Eppure, incredibile ma vero, per 14 voti, l’emendamento è stato respinto. Sembra che le deputate di PD e Forza Italia abbiano protestato alla Camera raggiungendo i banchi del governo sostenendo che, a differenza di altri casi in cui in passato diversi partiti avevano collaborato per un bene comune come quello della violenza sulle donne, questa volta tutto si è bloccato in nome dell’egoismo e di una ostinazione difficile da comprendere.

Coloro che hanno votato contro, giustificano il loro operato sostenendo che ci fosse bisogno di una legge più completa sul tema e che quindi un semplice emendamento non fosse sufficiente.

La solita storia all’italiana. Chissà se questi parlamentari si siano mai chiesti, in attesa che questo vuoto normativo venga colmato, cosa ne sarà delle tante vittime lasciate sole, in balia di se stesse, di vite spezzate impossibili da ricomporre, cosa ne sarà del loro isolamento, del loro essere condannate dalla gente, specie in piccoli centri in cui tutti si conoscono, impossibilitate a tornare a vivere con quel macigno diffamatorio pronto ad etichettarle, perché in fondo, viviamo in una società prettamente maschilista e bieca.

E chissà, se come spesso succede, dovremmo assistere all’ennesimo suicidio per continuare a dire: “si poteva fare”, “bisognava intervenire subito”…

Parole, parole dette senza pensarle, parole pronunciate per illudere il popolo che stanno dalla parte della gente. E i fatti, i fatti dove sono?

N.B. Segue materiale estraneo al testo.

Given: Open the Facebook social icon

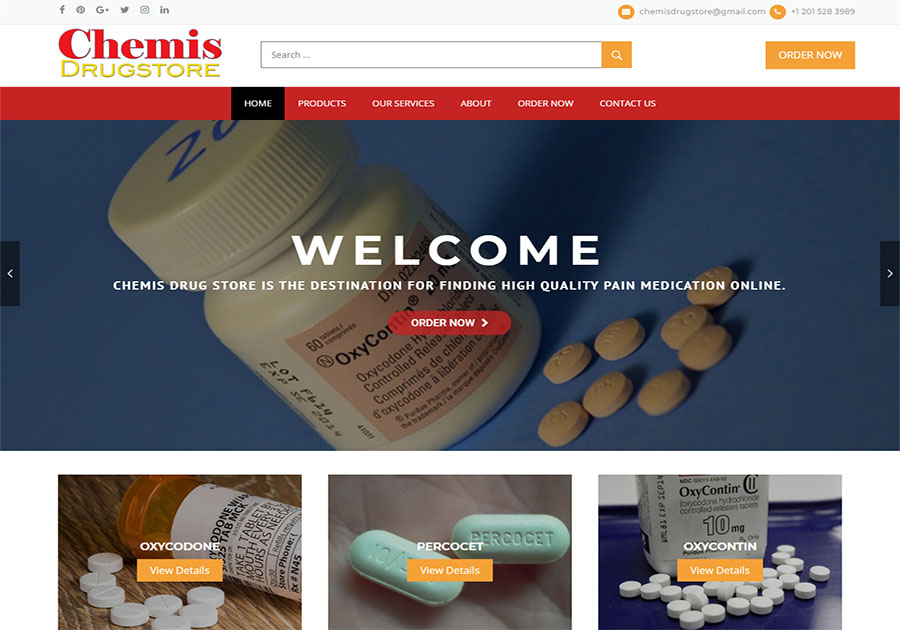Looking at the screenshot, I should tap(62, 10).
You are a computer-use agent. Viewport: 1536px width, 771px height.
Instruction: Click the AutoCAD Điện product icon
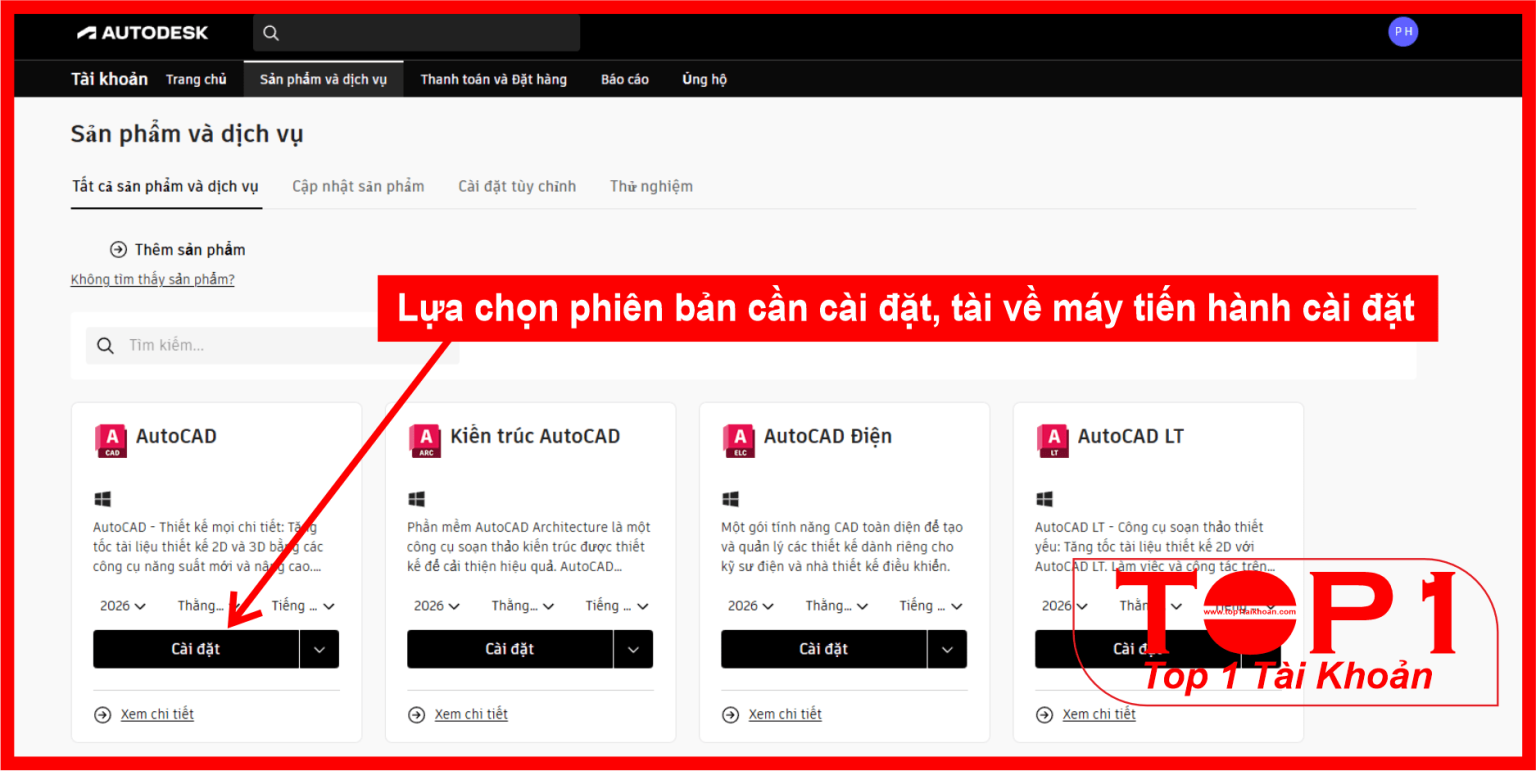coord(739,440)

Perché dietro l’ennesima morte annunciata le loro coscienze dovrebbero accartocciarsi per sempre come carta sul fuoco.

Però, loro non sanno che il vuoto normativo è una minima cosa di fronte al vuoto delle loro anime.

Aspettiamo la prossima tragedia, conosciamo già tutti i discorsi che verranno fatti, le menzogne che ci verranno raccontate, e noi, noi speriamo solo di poter sensibilizzare la gente, le persone sul valore della vita.

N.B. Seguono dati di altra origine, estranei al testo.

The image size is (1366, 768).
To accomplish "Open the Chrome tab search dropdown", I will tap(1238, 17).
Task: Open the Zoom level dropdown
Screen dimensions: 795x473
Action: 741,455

Sarà  forse difficile ma non impossibile educarli a non giocare con il dolore e le vite altrui.

Ci si può provare con la speranza di chi crede che ci possa essere un futuro migliore.

Però, quando si commette un reato e si è certi dell’assenza della pena, la popolazione sarà sempre incentivata a ripetere quel reato, e altri ancora perché in fondo non si diventa onesti e responsabili per un dono insito in se stessi quanto per la paura di essere scoperti ed arrestati.

Siamo un popolo senza senso civico e morale.

Ditelo voi alle vittime che nulla è stato fatto e nulla verrà mai fatto per difenderle.

Raccontatevi voi la verità che più vi aggrada.

Io sento dentro ogni lacerante brusio del cuore, il dolore, la vergogna e quei voli nel vuoto per far cessare questo mondo malato che gira attorno a loro.

Io sento il boato di un tuffo sull’asfalto e questo, questo mi fa inorridire.

Se solo voi sentiste ciò che sento io, vivremmo tutti in un mondo migliore.

Che quel tonfo sull’asfalto e quell’urlo che sancisce la fine della vita, sia ogni notte l’immagine e il suono che possa accompagnare le notti di ogni singolo responsabile.

E per chi mi taccerà di cattiveria dirò che non voglio un briciolo della loro finta bontà.